Quoted passage:
24. I have also indicated how unworkable the mention of sub-section (2) of section, 38 is in the body of clause 2 of the said notification and how it does not answer the requirement of laying down the conditions with respect to leases or lands.

25. With this analysis and the results that are available upon the intention of the makers of the notification, one has to turn to the question of the jurisdiction of this Court while trying to read in place of 'sub-section' (2) to (7)' the words and figures 'sub-section (3) (7)' in the legislative notification, for the latter only answers meaningfully the conditions which can be well conceived under the provisions of section 58 (3) of the Act.

26. Now upon this jurisdiction, such debate has been addressed and it will have to be considered in its all aspects and dimensions.

27. As far as juridical thinking is concerned there is a tense dialectical drams suffused with conflict between tow diametrically opposite perspectives and the task of an interpreter is really difficult so as to arrive at and to construct a viable synthesis out of all this animation. What is commonly known as the doctrine of cases omissus is really a doctrine of error and its correction. Max-well has noted the same as an 'exceptional' available to the interpreter (Maxwell on the interpretation of Statutes Twelfth Edition) the learned author observes:

'Where the language of a statute, in its ordinary meaning and grammatical construction, leads to a manifest contradiction of the apparent purpose of the enactment, or to some inconvenience or absurdity which can hardly have been intended, a construction may be put upon it which modifies the meaning of the words and even the structure of the sentence. This may be done by departing from the rules of grammar, by giving an unusually meaning to particular words, or by rejecting them altogether, on the ground that the legislature could not possibly have intended what its words signify, and that the modifications made are mere corrections of careless language and really give the true meaning. Where the main object and intention of a statue are clear, it must not be reduced to a nullity by the draftsman's un skilfulness or ignorance of the law, except in a case of necessity or the absolute intractability of the languages used'. (Page 228)3

Similar exposition of the principle is available in 'Cries on Statute Law' (Fifth Edn.). In Chapter X, under the heading 'Mistakes in Statutes', the learned author summarized the general rule by saying:

'.........a Court of law is not authorized to supply a cases omissus, or to alter the language of a statute for the purpose of supplying a meaning if the language used in the statute is incapable of one, even though they may be of opinion that a mistake has been asked in drawing the Act, 'Whether', said Jessel, M.R., in Laird v. Briggs. (1881) 19 Ch D 22 'we can alter the word 'convenient' in section 8 of the Prescription Act, 1832 by putting in the word 'easement' instead, is a question of very considerable difficult. A Judge may take the view that section 8, as it stands, is so absurd there: but that does not quite conclude the question as to whether you can insert another word. All I wish to say is, that I think the question is open for discussion. 'He though that 'Convenient' could be ignored as absurd in the context...............'

The learned author further quotes from the celebrated judgments of lord Denman. C..J., where the learned Lord said.

Dataset extract:
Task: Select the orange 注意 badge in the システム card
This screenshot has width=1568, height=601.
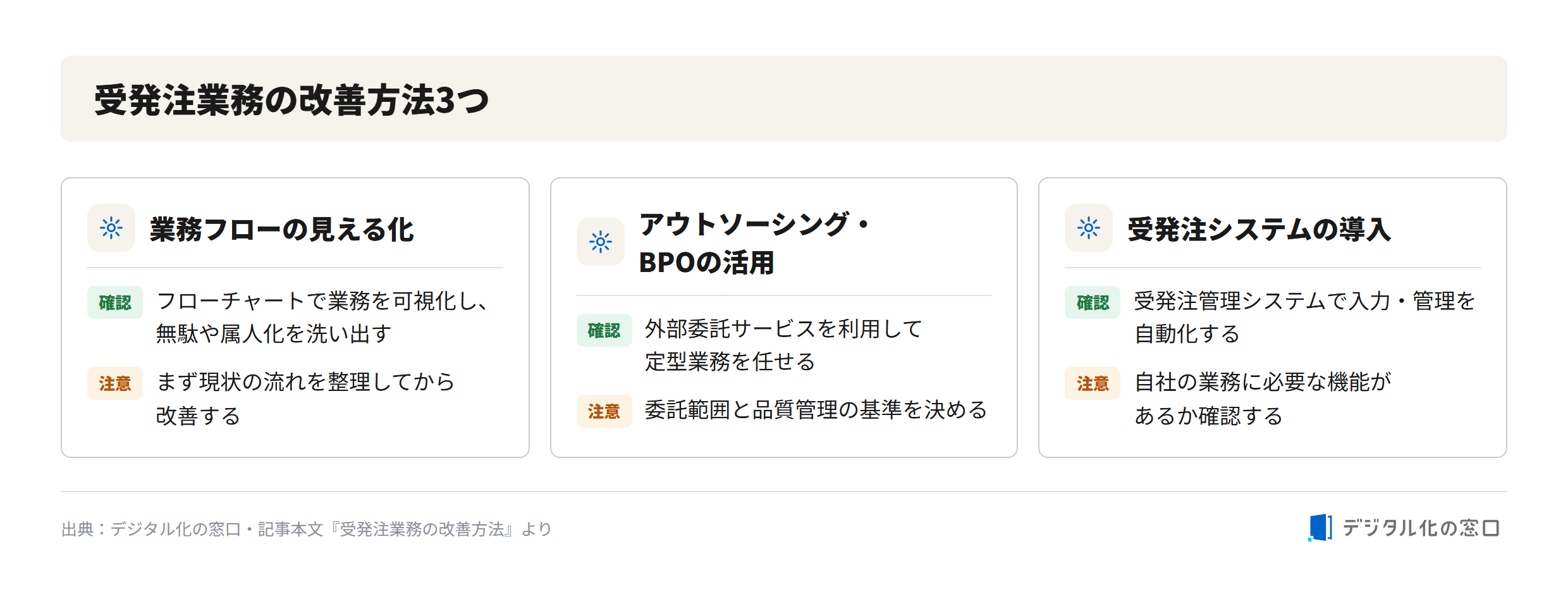Action: point(1093,383)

Written tasks:
A. Answer these questions from the judgment excerpt on statutory interpretation:
(i) Which edition of Maxwell on the Interpretation of Statutes is cited?
(ii) In Laird v. Briggs, which word in section 8 of the Prescription Act, 1832 was discussed as a candidate for replacement, and with what word?
(iii) Under what heading in Chapter X does the fifth-edition work on statute law summarize the general rule?
B. Supply the passage that would come next in the judgment excerpt on statutory interpretation, beginning after its final sentence.
The material is unrelated to the judgment excerpt on statutory interpretation.

Answers to the exercise:
A.
(i) The Twelfth Edition.
(ii) The word 'convenient', to be replaced with 'easement'.
(iii) 'Mistakes in Statutes'.

B.
'To give an effectual meaning we must alter not only 'or' into 'and' but 'issued' into 'levied'. It is extremely probable that this would express what the legislature meant, but we cannot supply it. Those who used the words thought that they effected the purpose intended'.

And also from the speech of Putteson J. In Green v. Wood (1845) 7 QB 178 where the terms of Warrants of Attorney Act. 1822 were being considered. According to the learned author, it there is an obvious misprint in an Act of Parliament the Courts will not be bound by the letter of the Act, but will take care that its plain meaning is carried out. He quoted Tindal. C.J. as observing in Everett v. Wells (1841) 2 M G 269 as:

'It is our duty neither to add to nor to take away from a statute, unless we see good grounds for thinking that the Legislature intended something which it has failed precisely to express.'

The learned author then goes on to narrate how corrections were made by the interpreting Courts of the statues.

28. After alluding to this controversy G.K. Allen points out in his luminous work. 'Law in the Making' (Seventh Edition) as:

'Harsh words have fallen from the Bench about certain modern enactment's such as the Shops. (Sunday Trading Restriction ) Act, 1936, the Agricultural Holdings Act. 1923 the Trade Marks Act, 1938 the Rent and Mortgage Interest Restrictions Act, 1939, The Factory and Workshop Act, 1901 and the statutes concerning the guardianship and custody of the fants.'

With these defects which are available always in statutory drafting which come to the surface when a question of interpretation arises which affects valuable rights of those who are governed by such laws or statues, it appears mandatory that an effort has to be made to reconcile all absurdities and to give meaning to the statutory device. The matters cannot be merely left to find out the mistake and, as observed by Denning L.J., as he then was, in Seaford Court Estates Ltd., v. Asher (1949) 2 KB 481.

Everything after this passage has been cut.